Private-equity cash allows a small company to expand worldwide quickly and strategically. "It's not just an injection of money," says Morra. "They're a sparring partner, someone to sit down to discuss, 'Do we have to open on Madison Avenue or in the meatpacking district?'" He partnered with L Capital because its advisers knew how to get handbag and shoe lines up and running, something that could help Piazza Sempione avoid missteps.
For family-owned companies like Piazza Sempione eager to maintain some sort of control, private equity is a plus. "Before, the only chance for a family company was to sell themselves to a big conglomerate or luxury group," says Bensoussan. "And then they would lose all their power." And it's good for managers; it gives them something they like. "Freedom!" says Bensoussan, laughing. "If you deliver what you promise, it's a dream world." Working for a conglomerate like Gucci or LVMH has its advantages—access to real estate, saving on advertising. But there are downsides. "Sometimes the smaller companies don't get all the money, all the care, all the love that is needed," he says.
But unlike Gucci Group or any other conglomerate, private-equity firms aren't in the investment for the long haul. Brands bought today will undoubtedly be on the market again in five or so years, sold to another private-equity firm or a luxury conglomerate—or they are taken public. "It's a different approach," says William Cody, a professor in retail and marketing at University of Pennsylvania's Wharton School. "Gucci is looking to build a brand to fold into its business. Private equity is looking to build a brand to sell. They always have an exit strategy." So if things aren't working out, the owners or managers may be moved aside. But, adds Cody, "private equity can give them the capital to move them from the runway to the street." Which is good not only for fashion but also for consumers. "We may get access to designers who may not be able to get into the stores on their own. It all adds up to more choice."

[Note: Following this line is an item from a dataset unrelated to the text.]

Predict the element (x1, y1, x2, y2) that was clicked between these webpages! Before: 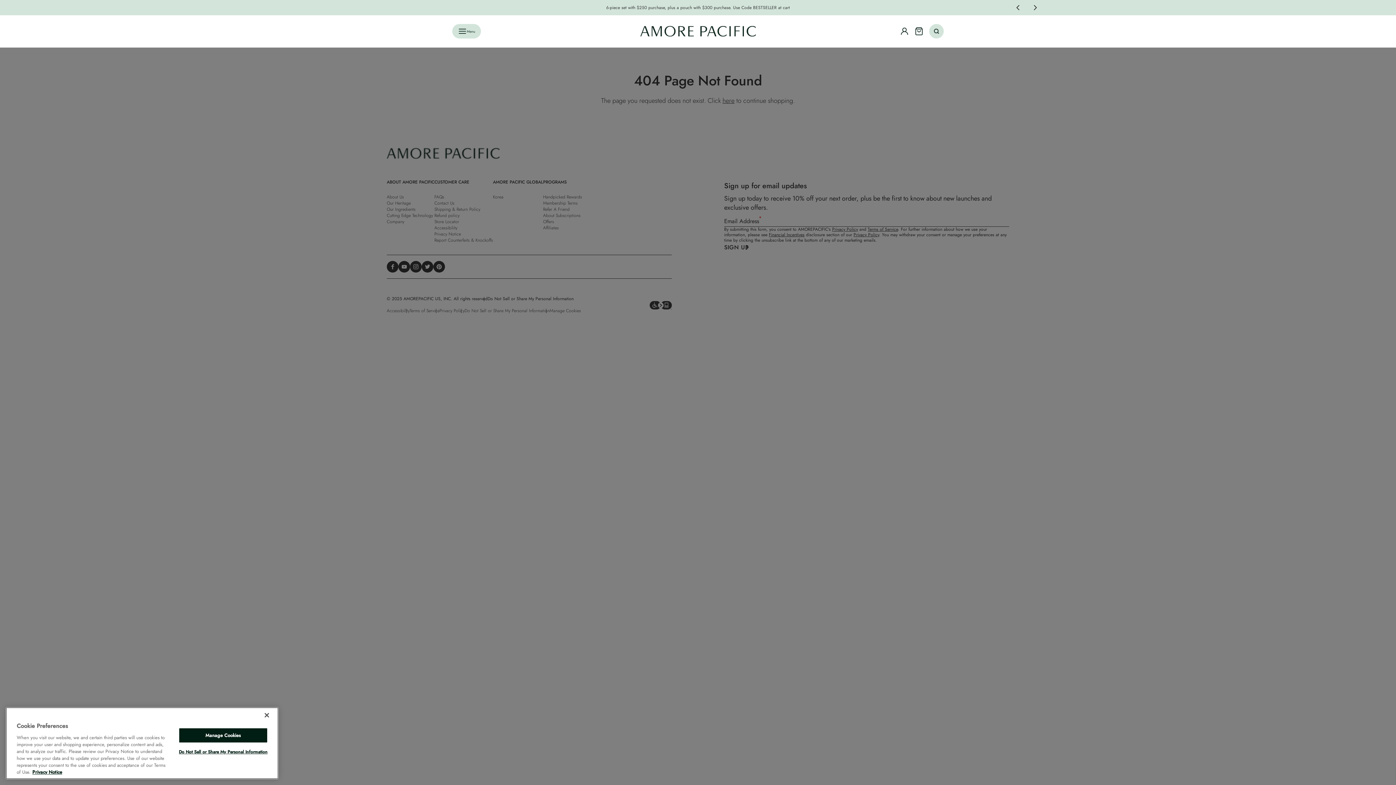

In the end there needs to be a balance between the showroom and the boardroom. Designers may know how to make a gorgeous frock, but "sometimes they do more for the image than the profitability of the company," says Lobmeyr. "If the two parties respect each other—when the financial people do not try to influence the creative process and the creative people understand there are basics that must be followed in order to run a company profitably—it's actually a winning formula."
But will that formula change the face of luxury? "If they change something in fashion, it will be in how they manage companies, but it will never be the product, the style, the design," says Bensoussan. "They don't know anything about it. After all, the next day they are looking into fruit smoothies."